I am trying to define a metric filter, in an AWS CloudFormation template, to match JSON-formatted log events from CloudWatch. Here is an example of the log event:
{
"httpMethod": "GET",
"resourcePath": "/deployment",
"status": "403",
"protocol": "HTTP/1.1",
"responseLength": "42"
}
Here is my current attempt to create a MetricFilter to match the status field using the examples given from the documentation here: FilterAndPatternSyntax
"DeploymentApiGatewayMetricFilter": {
"Type": "AWS::Logs::MetricFilter",
"Properties": {
"LogGroupName": "/aws/apigateway/DeploymentApiGatewayLogGroup",
"FilterPattern": "{ $.status = \"403\" }",
"MetricTransformations": [
{
"MetricValue": "1",
"MetricNamespace": "ApiGateway",
"DefaultValue": 0,
"MetricName": "DeploymentApiGatewayUnauthorized"
}
]
}
}
I get a "Invalid metric filter pattern" message in CloudFormation.
Other variations I've tried that didn't work:
"{ $.status = 403 }" <- no escaped characters
{ $.status = 403 } <- using a json object instead of string
I've been able to successfully filter for space-delimited log events using the bracket notation defined in a similar manner but the json-formatted log events don't follow the same convention.
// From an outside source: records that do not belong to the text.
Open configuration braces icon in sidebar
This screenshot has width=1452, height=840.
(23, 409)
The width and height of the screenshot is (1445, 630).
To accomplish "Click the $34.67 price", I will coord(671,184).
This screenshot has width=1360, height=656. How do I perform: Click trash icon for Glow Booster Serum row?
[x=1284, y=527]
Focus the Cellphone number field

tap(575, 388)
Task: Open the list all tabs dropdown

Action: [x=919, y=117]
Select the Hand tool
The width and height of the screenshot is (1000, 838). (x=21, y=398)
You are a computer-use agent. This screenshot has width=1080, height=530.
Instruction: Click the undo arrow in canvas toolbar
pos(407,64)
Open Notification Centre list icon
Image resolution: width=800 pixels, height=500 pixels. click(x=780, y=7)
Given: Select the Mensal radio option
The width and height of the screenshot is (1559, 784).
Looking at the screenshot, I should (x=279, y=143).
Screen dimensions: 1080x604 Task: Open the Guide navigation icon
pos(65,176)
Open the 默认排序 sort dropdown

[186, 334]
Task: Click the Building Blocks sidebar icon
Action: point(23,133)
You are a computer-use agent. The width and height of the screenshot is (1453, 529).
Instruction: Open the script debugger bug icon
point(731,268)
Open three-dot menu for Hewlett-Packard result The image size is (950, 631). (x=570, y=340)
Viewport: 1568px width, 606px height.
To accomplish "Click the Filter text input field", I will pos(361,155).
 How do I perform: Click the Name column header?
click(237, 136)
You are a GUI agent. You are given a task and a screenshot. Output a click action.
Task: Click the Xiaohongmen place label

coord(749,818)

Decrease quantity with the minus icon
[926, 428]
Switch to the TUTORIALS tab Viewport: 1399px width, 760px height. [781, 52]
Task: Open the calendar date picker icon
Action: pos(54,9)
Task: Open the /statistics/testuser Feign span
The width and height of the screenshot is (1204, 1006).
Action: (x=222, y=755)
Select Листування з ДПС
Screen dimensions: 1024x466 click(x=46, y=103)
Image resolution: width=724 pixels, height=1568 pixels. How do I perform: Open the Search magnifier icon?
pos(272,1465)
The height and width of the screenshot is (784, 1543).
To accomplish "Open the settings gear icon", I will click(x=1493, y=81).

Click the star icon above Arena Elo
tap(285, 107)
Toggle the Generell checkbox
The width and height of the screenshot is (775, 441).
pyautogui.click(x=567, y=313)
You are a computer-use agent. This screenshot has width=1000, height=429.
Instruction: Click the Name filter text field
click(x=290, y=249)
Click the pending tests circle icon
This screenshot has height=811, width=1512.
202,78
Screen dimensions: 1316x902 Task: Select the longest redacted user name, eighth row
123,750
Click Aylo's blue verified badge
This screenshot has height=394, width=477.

Ran into the same problem and was able to figure it out by writing a few lines with the aws-cdk to generate the filter pattern template to see the difference between that and what I had.
Seems like it needs each piece of criteria wrapped in parenthesis.
- FilterPattern: '{ $.priority = "ERROR" && $.message != "*SomeMessagePattern*" }'
+ FilterPattern: '{ ($.priority = "ERROR") && ($.message != "*SomeMessagePattern*") }'
It is unfortunate that the AWS docs for MetricFilter in CloudFormation have no examples of JSON patterns.